本文介绍了一种使用动态规划解决最大降序子序列问题的方法。通过将问题转化为求解体重递增且速度递减的鼠标序列,文章详细解释了如何通过排序和动态规划来找到最长的有效子序列。
FatMouse believes that the fatter a mouse is, the faster it runs. To disprove this, you want to take the data on a collection of mice and put as large a subset of this data as possible into a sequence so that the weights are increasing, but the speeds are decreasing.
Input
Input contains data for a bunch of mice, one mouse per line, terminated by end of file.
The data for a particular mouse will consist of a pair of integers: the first representing its size in grams and the second representing its speed in centimeters per second. Both integers are between 1 and 10000. The data in each test case will contain information for at most 1000 mice.
Two mice may have the same weight, the same speed, or even the same weight and speed.
The data for a particular mouse will consist of a pair of integers: the first representing its size in grams and the second representing its speed in centimeters per second. Both integers are between 1 and 10000. The data in each test case will contain information for at most 1000 mice.
Two mice may have the same weight, the same speed, or even the same weight and speed.
Output
Your program should output a sequence of lines of data; the first line should contain a number n; the remaining n lines should each contain a single positive integer (each one representing a mouse).

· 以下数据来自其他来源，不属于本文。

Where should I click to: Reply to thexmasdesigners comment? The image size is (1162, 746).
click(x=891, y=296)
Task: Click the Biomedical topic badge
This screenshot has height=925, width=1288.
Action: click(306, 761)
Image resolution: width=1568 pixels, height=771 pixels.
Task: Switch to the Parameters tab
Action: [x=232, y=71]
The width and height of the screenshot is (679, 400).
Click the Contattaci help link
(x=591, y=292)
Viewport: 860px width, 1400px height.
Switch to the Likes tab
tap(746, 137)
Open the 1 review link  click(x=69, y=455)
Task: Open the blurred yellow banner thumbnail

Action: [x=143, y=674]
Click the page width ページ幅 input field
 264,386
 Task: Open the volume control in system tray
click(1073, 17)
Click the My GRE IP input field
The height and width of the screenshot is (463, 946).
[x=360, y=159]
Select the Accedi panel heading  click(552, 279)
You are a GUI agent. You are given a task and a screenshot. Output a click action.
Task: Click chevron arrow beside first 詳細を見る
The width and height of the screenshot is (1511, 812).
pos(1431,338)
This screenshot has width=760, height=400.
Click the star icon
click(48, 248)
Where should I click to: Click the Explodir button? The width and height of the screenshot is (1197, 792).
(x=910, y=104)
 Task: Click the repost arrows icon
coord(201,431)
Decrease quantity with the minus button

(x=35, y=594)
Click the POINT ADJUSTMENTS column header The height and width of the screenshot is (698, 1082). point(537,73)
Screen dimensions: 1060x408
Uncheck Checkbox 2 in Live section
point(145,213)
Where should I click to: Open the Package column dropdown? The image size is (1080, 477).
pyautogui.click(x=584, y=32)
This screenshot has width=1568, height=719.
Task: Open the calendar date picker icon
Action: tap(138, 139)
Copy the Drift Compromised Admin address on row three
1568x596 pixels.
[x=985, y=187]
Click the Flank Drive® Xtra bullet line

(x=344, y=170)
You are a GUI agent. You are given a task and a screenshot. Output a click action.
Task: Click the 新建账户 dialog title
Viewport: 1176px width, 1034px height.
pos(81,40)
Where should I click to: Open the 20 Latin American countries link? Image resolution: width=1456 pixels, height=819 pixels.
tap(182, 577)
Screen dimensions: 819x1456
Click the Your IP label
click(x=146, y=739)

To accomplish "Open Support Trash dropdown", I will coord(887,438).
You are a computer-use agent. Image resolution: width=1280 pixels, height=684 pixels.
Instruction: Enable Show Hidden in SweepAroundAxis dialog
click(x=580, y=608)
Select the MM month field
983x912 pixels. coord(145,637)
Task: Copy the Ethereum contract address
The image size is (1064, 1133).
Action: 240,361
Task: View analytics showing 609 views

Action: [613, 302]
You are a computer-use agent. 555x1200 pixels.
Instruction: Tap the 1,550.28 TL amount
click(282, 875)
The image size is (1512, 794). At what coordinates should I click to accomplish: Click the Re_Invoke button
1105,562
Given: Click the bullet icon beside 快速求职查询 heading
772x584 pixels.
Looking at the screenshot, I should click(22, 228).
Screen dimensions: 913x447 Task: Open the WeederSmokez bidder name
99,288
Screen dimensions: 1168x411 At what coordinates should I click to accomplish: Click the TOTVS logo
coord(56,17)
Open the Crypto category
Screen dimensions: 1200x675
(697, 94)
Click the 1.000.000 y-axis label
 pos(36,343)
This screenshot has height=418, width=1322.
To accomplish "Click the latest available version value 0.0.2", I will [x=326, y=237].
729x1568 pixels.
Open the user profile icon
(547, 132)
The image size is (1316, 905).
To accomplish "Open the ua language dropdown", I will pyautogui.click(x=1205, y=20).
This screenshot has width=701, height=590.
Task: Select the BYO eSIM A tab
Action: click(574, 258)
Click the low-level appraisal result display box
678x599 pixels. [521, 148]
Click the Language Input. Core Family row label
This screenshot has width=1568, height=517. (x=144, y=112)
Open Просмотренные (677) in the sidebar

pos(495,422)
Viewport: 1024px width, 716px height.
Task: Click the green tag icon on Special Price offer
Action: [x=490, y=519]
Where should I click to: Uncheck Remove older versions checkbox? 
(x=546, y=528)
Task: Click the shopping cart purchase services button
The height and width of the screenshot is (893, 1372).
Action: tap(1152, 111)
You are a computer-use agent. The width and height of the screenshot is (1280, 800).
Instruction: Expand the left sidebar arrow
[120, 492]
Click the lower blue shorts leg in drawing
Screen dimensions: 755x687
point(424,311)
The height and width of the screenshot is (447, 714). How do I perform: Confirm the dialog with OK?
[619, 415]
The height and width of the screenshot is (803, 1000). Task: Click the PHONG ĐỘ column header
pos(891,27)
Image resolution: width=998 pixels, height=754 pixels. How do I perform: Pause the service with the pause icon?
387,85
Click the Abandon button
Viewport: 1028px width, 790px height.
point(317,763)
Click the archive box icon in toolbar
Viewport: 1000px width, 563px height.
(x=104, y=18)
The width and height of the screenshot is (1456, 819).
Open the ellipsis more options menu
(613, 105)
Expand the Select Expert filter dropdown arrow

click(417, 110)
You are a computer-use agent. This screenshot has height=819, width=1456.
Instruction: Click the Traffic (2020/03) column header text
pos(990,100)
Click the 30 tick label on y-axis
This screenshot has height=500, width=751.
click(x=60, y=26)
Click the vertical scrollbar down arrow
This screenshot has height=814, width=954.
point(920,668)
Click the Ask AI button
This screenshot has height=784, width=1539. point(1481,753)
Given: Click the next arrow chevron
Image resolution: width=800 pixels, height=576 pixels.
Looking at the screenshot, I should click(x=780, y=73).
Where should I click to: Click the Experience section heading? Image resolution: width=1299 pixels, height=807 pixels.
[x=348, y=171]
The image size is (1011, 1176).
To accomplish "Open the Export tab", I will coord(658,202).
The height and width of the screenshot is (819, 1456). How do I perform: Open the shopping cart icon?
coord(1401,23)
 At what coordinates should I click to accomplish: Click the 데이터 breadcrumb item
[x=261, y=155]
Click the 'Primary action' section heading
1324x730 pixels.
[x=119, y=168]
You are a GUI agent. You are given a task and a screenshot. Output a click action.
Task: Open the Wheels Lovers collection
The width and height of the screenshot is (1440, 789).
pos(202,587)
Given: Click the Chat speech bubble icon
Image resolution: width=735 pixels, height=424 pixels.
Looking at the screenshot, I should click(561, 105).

If these n integers are m[1], m[2],..., m[n] then it must be the case that
W[m[1]] < W[m[2]] < ... < W[m[n]]
and
S[m[1]] > S[m[2]] > ... > S[m[n]]
In order for the answer to be correct, n should be as large as possible.
All inequalities are strict: weights must be strictly increasing, and speeds must be strictly decreasing. There may be many correct outputs for a given input, your program only needs to find one.
给出不确定的N对MOUSE的体重和速度,要不找出一个满足体重不段上升而且速度不段下降的最大序列,并要求记录此序列号,要求输出。
在按照体重从小到大排好序之后,此问题就变成了一个求最大降序的问题,而此问题一定可以用动态规划解决。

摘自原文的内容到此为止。